Publishers want that usage data as well, especially those that worry about their content being sucked into a black hole. "It gives us a quantifiable way to assess how effective we are," says Patricia Bridges, vice-president of marketing and alliances for Reuters New Media, in New York City. But there are hidden dangers, Bridges warns. "Sometimes a thousand hits to one source might not be worth as much as one hit to another," she says. "You have to be certain that you are comparing apples to apples."
Opportunities: The art of reduction
Ron Bienvenu isn't the only entrepreneur proffering an umbrella to the data deluged.
Rob Wrubel, for example, has decided that the answer to inefficient Web searching is a question. Wrubel is CEO of Ask Jeeves Inc., the on-line equivalent of the Shell Answer Man. Users type in questions using the language of casual conversation ("Why is the sky blue?" "What's on television tonight?"). Ask Jeeves then checks a database that holds answers to millions of such questions. The database returns answers and suggests links to related sites located by various search engines.
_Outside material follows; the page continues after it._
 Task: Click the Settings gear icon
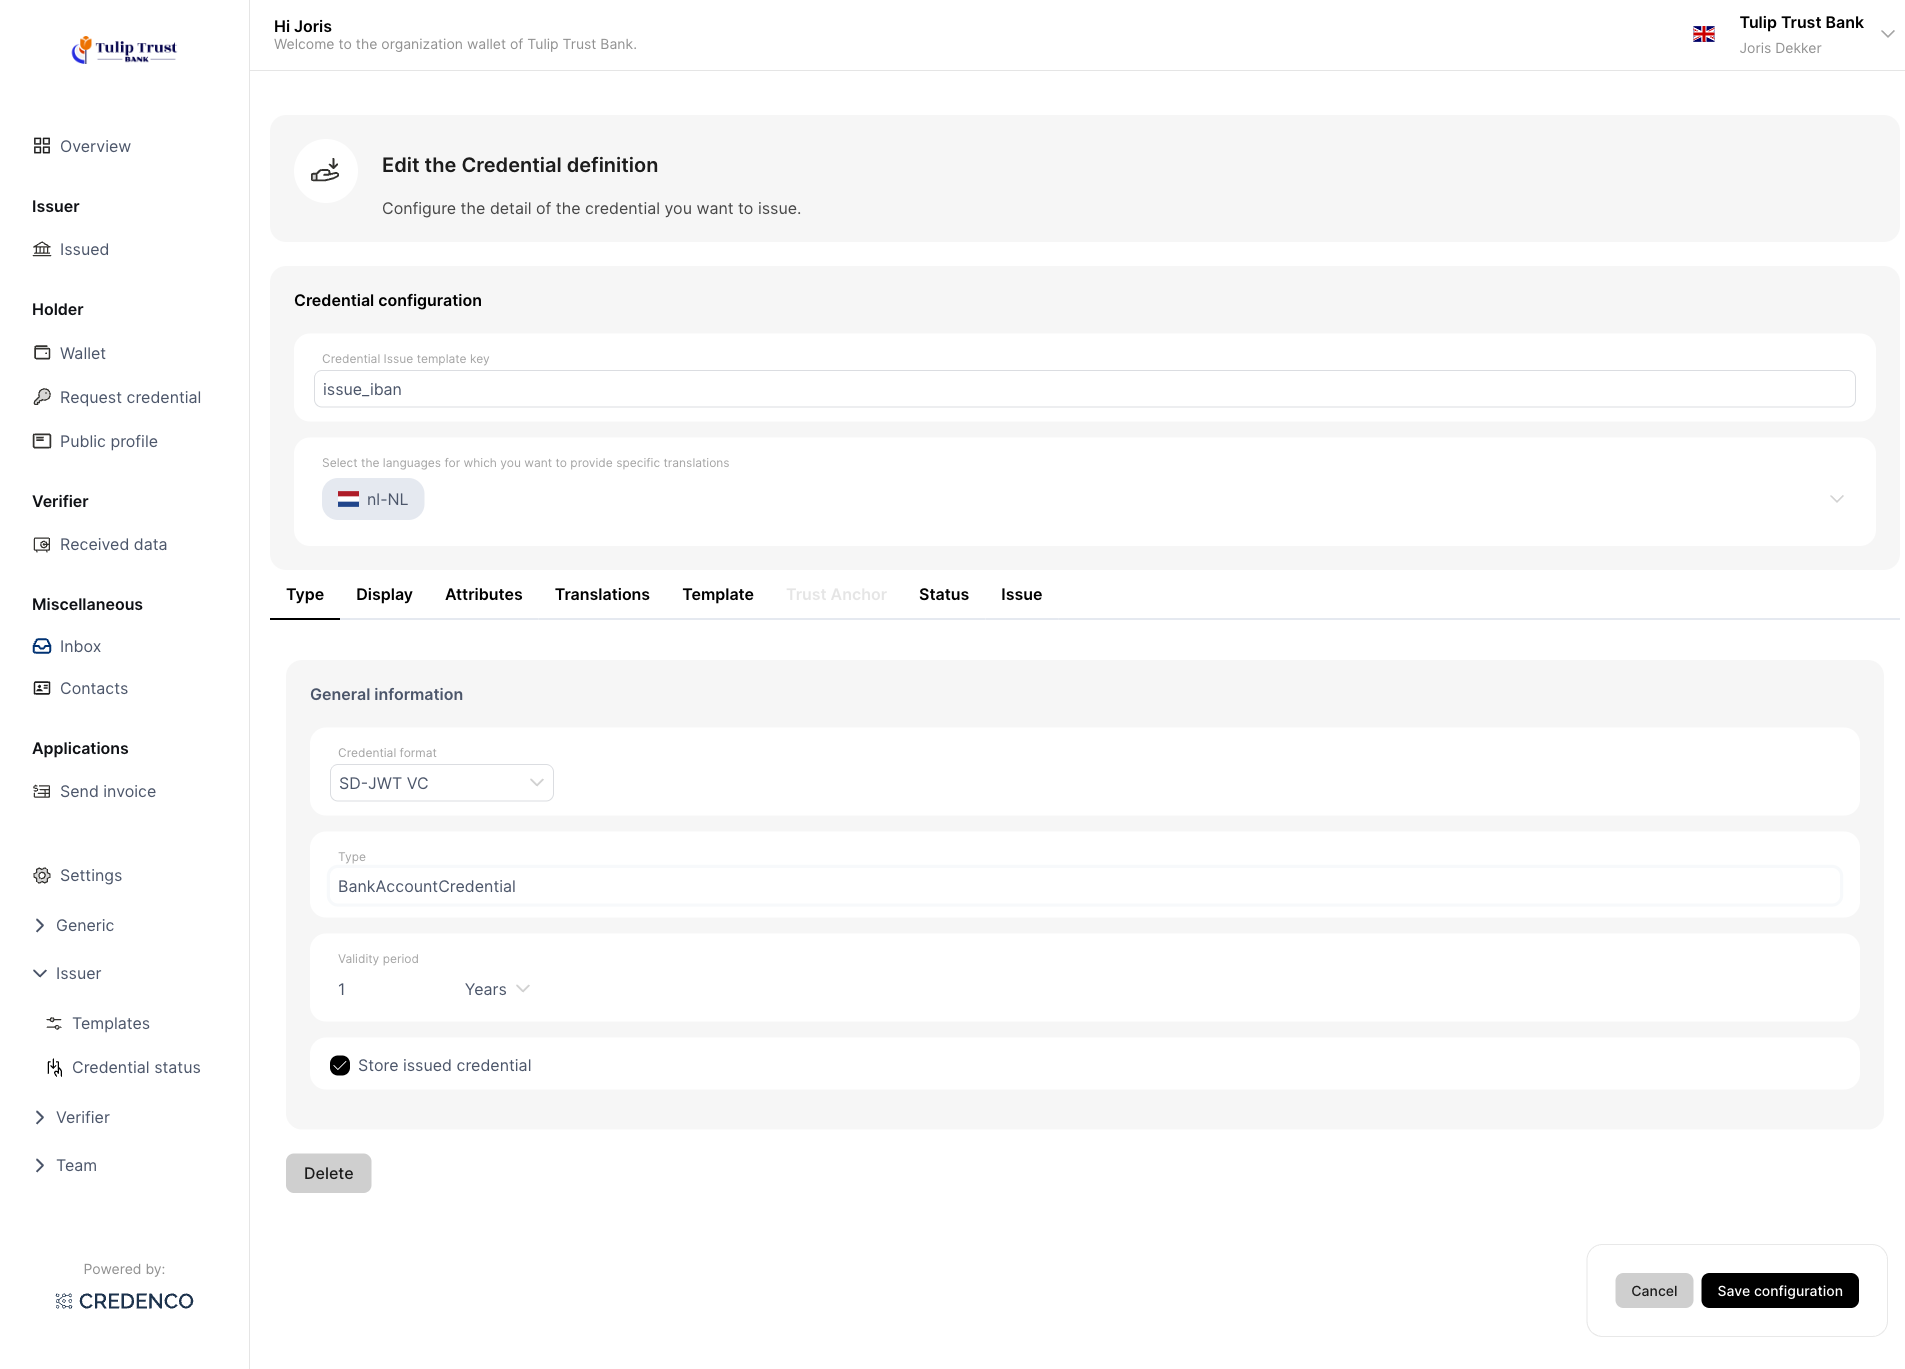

Even if people find everything they need, they may not have time to read it, right? No problem, say the founders of Cartia Inc. Cartia has a software product called ThemeScape that "reads" through massive files, extracts key concepts, and then illustrates the relationships among those concepts in a kind of topographical map. Set loose on a 15,000-page history of Silicon Valley, for example, Cartia might draw a giant Microsoft mountain sitting smack in the middle of the antitrust region.
For those times when pictures aren't worth a thousand words, there's Autonomy Inc., a spin-off of Neurodynamics in Cambridge, England. Autonomy makes software that uses a complex mathematical process to "weight" the words in a sentence based on the probability that they are important to its meaning. For example, in the sentence "The president, wearing a blue tie, arrived at the White House with his dog in a black limousine," Autonomy would know that what's important is the president's arrival at the White House and not the tie. Well, not the dog anyway.
Ironically, those fledgling companies could fall victim to the very problem they're out to solve. "Our biggest challenge is just to get the message out through all the noise on-line," says Wrubel.